In conclusion, a high methodological heterogeneity and important flaws were detected among the included studies in the main areas of study design, work outcome definition and assessment, analysis and reporting of results. This SLR alerts for the need of implementation of minimum quality standards around these key methodological aspects to homogenise and improve the quality of future studies in IA and likely in other chronic diseases. This review informs the EULAR Points to Consider for the conduction, analysis and reporting of studies with work as an outcome domain in IA.
All EULAR task force members working on ‘points to consider when designing, analysing and reporting studies with WP as an outcome domain among patients with IA’ for defining the main focus of the literature search. The work on this manuscript was previously accepted as a conference abstract to the EULAR Congress 2020 and published in the correspondent supplement of Annals of the Rheumatic Diseases.

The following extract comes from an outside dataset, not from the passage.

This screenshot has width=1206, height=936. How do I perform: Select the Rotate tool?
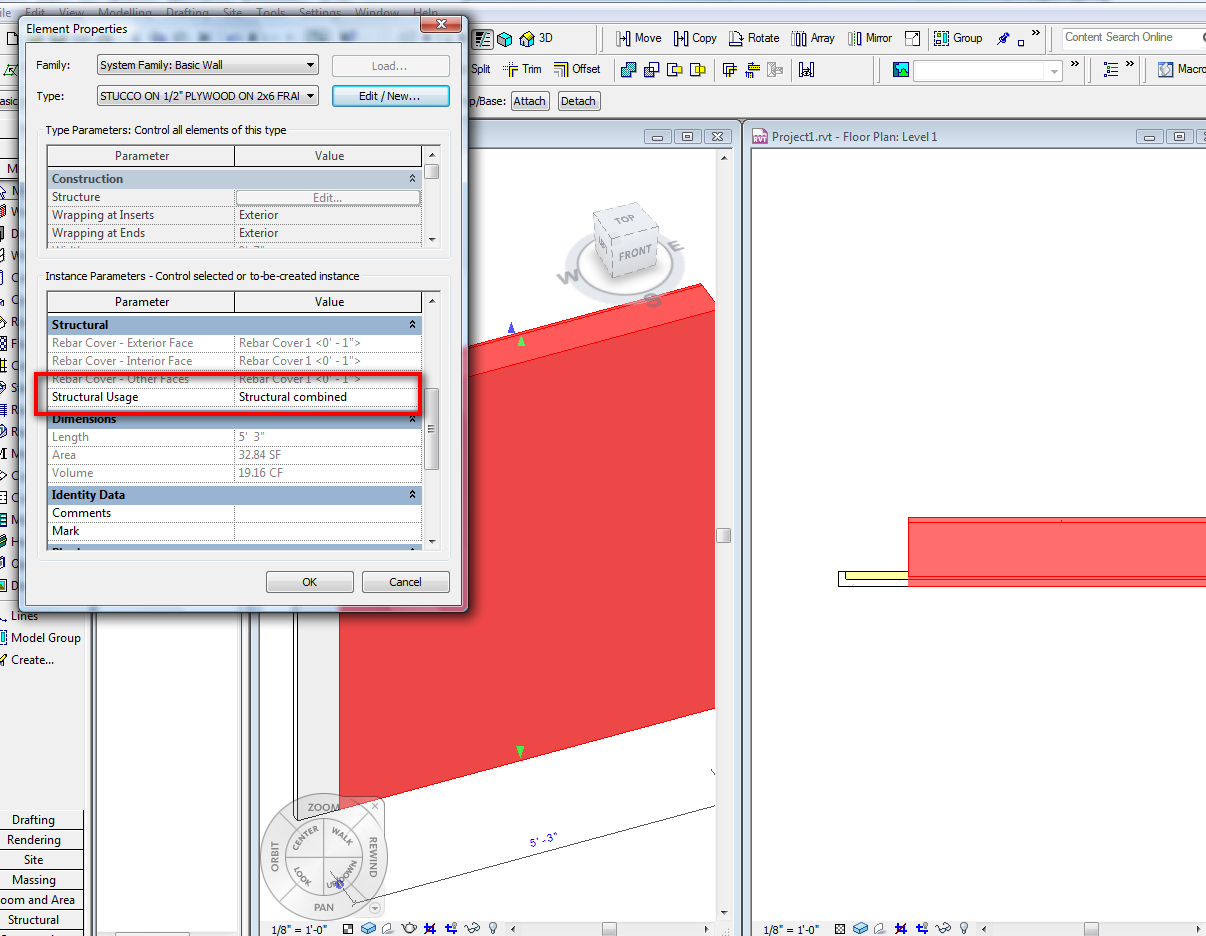753,38
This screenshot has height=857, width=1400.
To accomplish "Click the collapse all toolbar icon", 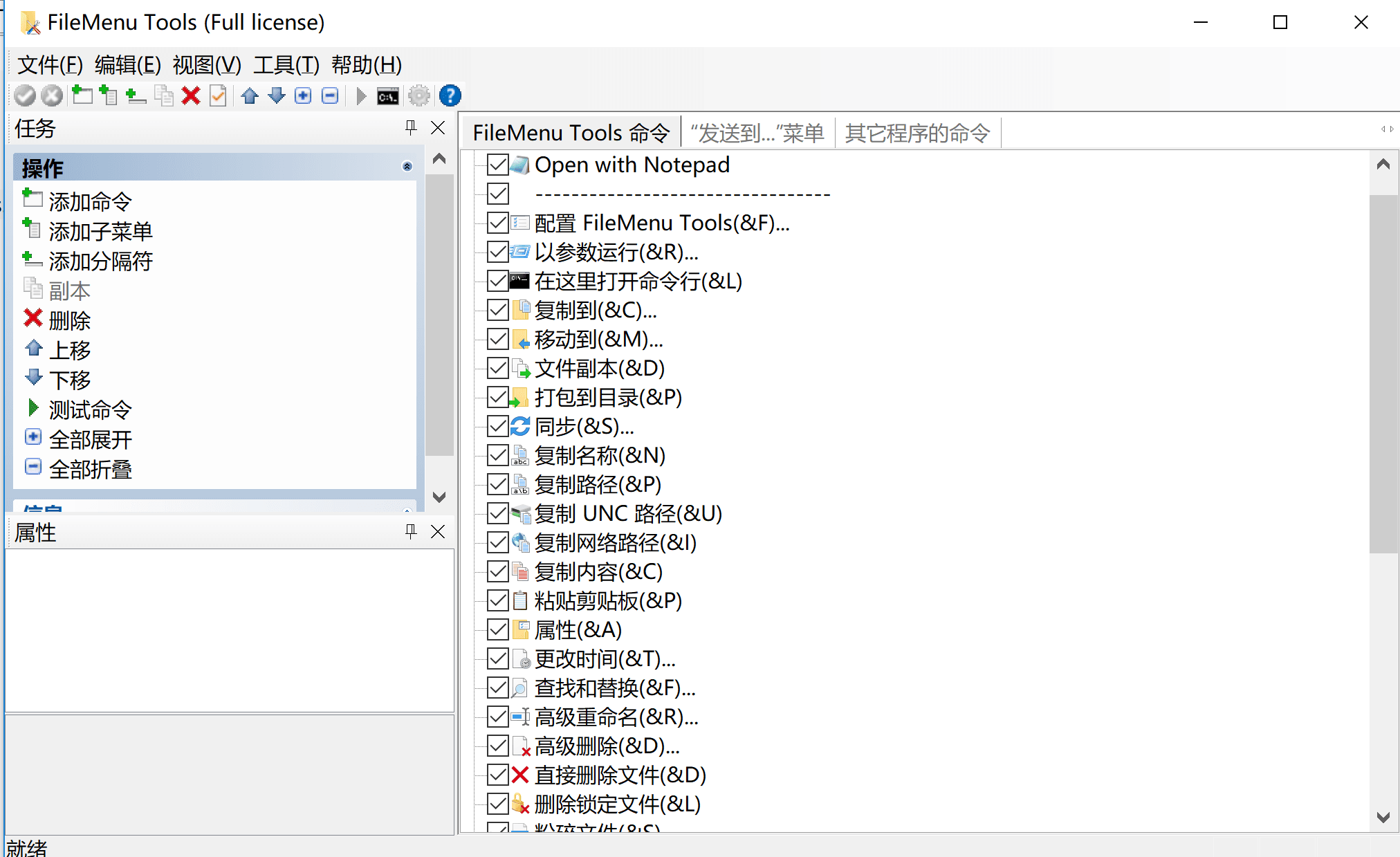I will (329, 95).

MLM and AA contributed equally.
SR and PP contributed equally.
Contributors All coauthors contributed to the development of the study design and outline. LF has developed and run the library searches. MLM and MMtW screened all titles and abstracts and reviewed the full texts for inclusion. MLM and AA retrieved data using standardised data extraction sheets. MLM, AA, SR, PP and AB have analysed and synthesised the data. MLM and AA have drafted the first version of the manuscript, and all authors have critically reviewed and agreed with the final version of the manuscript.

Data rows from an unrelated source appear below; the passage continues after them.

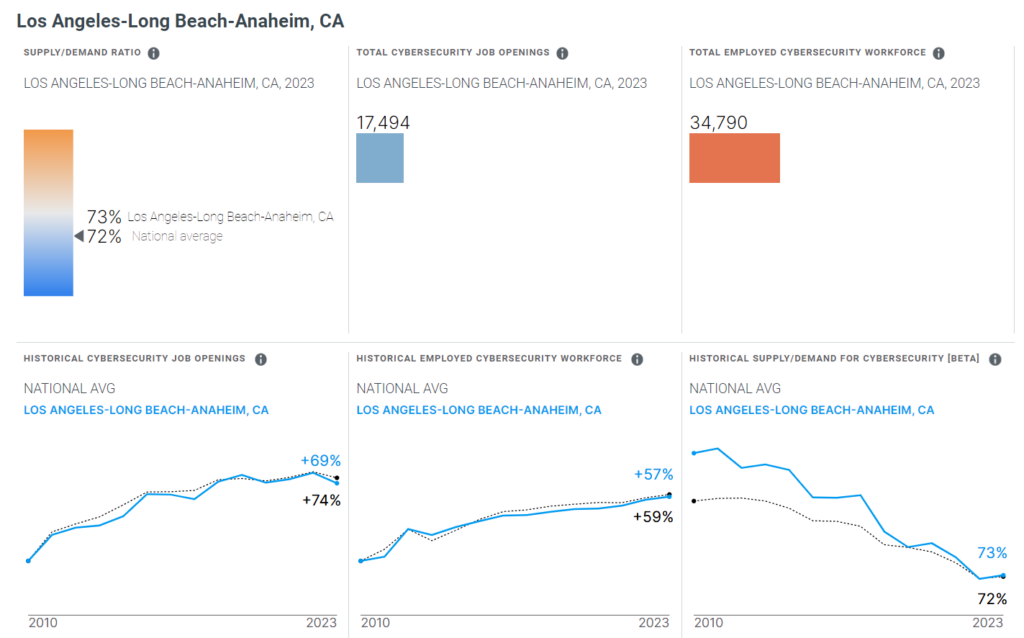Toggle Los Angeles legend in supply/demand chart
The height and width of the screenshot is (638, 1024).
point(812,410)
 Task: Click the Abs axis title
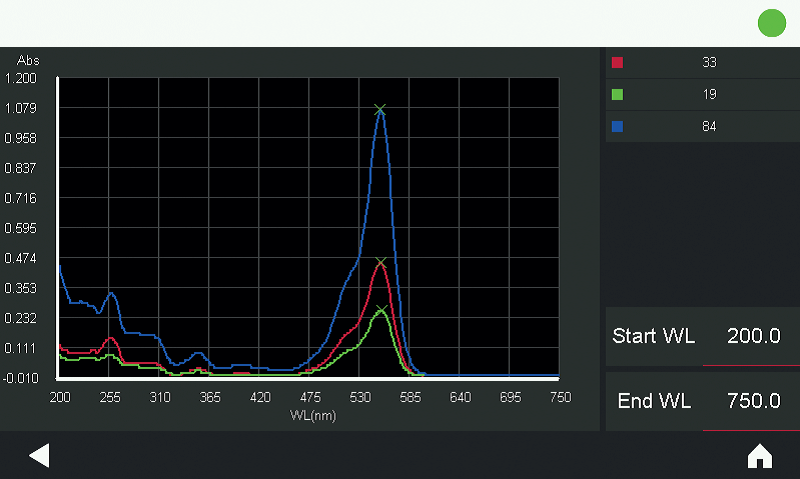coord(28,60)
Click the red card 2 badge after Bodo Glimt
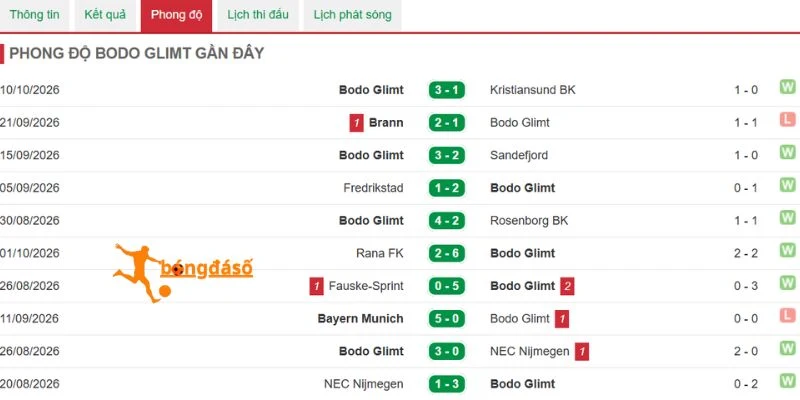Viewport: 800px width, 400px height. coord(567,286)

Funding This study is part of the EULAR ‘points to consider when designing, analysing and reporting studies with WP as an outcome domain among patients with IA’ funded by EULAR, grant number EPI021.
Competing interests None declared.
Patient consent for publication Not required.
Provenance and peer review Not commissioned; externally peer reviewed.
Data availability statement All data relevant to the study are included in the article or uploaded as online supplemental information.